I've checked everywhere to see if these symptoms may be signs of something serious, but I've got nothing. Just told it's normal and to go through generic lifestyle changes. I'm getting very worried for her, as these migraines have been hindering her for years and more severe headaches are becoming more frequent in her life.

Any hint on how to help her, or if her symptoms are something serious? I'd highly appreciate any advice.

2 Replies

Your mum could do with seeing a headache specialist for advice. All her symptoms sound like migraine but it's as well to be sure. Migraine is usually a one sided and throbbing pain and might be preceded by a visual aura (eg flashing lights/affected vision). You can also have neck and shoulder pain, nausea and vomiting, and more, such as confusion and difficulty speaking. It affects your whole system, not just your head.

Taking painkillers every day is known to make headaches and migraine worse. It's called 'medication overuse headache.' But it is very difficult to cut down when you have so many migraines and are in such pain.

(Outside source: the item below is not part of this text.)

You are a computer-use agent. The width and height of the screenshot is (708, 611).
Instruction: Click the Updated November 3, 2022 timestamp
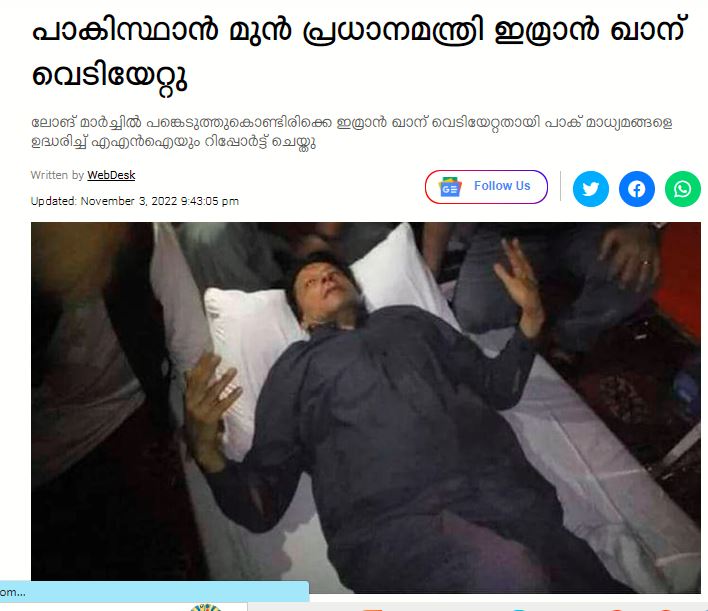135,201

Usually the recommendation is to go on to a preventative medication which the GP can prescribe, although all these have some side effects.

There's a special pain killer specially for migraine called a 'triptan'. There are several different kinds on prescription and although you can buy one of them OTC I think your mum should check with her GP this is ok for her as she is a smoker.

She may be able to cut down the number of migraines by looking at her triggers. Although migraine is genetic, people all have different triggers that can set it off such as strong smells, not enough sleep, caffeine, heat, stuffy rooms, certain foods and drinks, etc. Maybe you could help her with that by making a diary or chart and seeing if there is a pattern, if she gets worse migraines in certain situations or with particular foods. For some women, hormones are a trigger as well. It's important to stay hydrated by drinking regular amounts of water. Maybe she'd consider giving up smoking.

If you look at Youtube and search for the migraine channel and Dr Peter Goadsby, and Dr David Kernick, you'll find some really useful video interviews about migraine and other kinds of headache. I know migraine can be very, very frightening and these help to explain it.

It sounds like she should go back to her GP as a start and explain she is not coping. If she can't get help or referred to a specialist, perhaps she could self refer to the National Migraine Centre.


It's nice to know your mum has a caring daughter. I'm almost certain your mum is having typical migraines. The problem is with migraines they can change structure over the years. Mine are completely different now to what they used to be. Tell your mum to go to the doctors as she can get tablets that will help her when she gets them.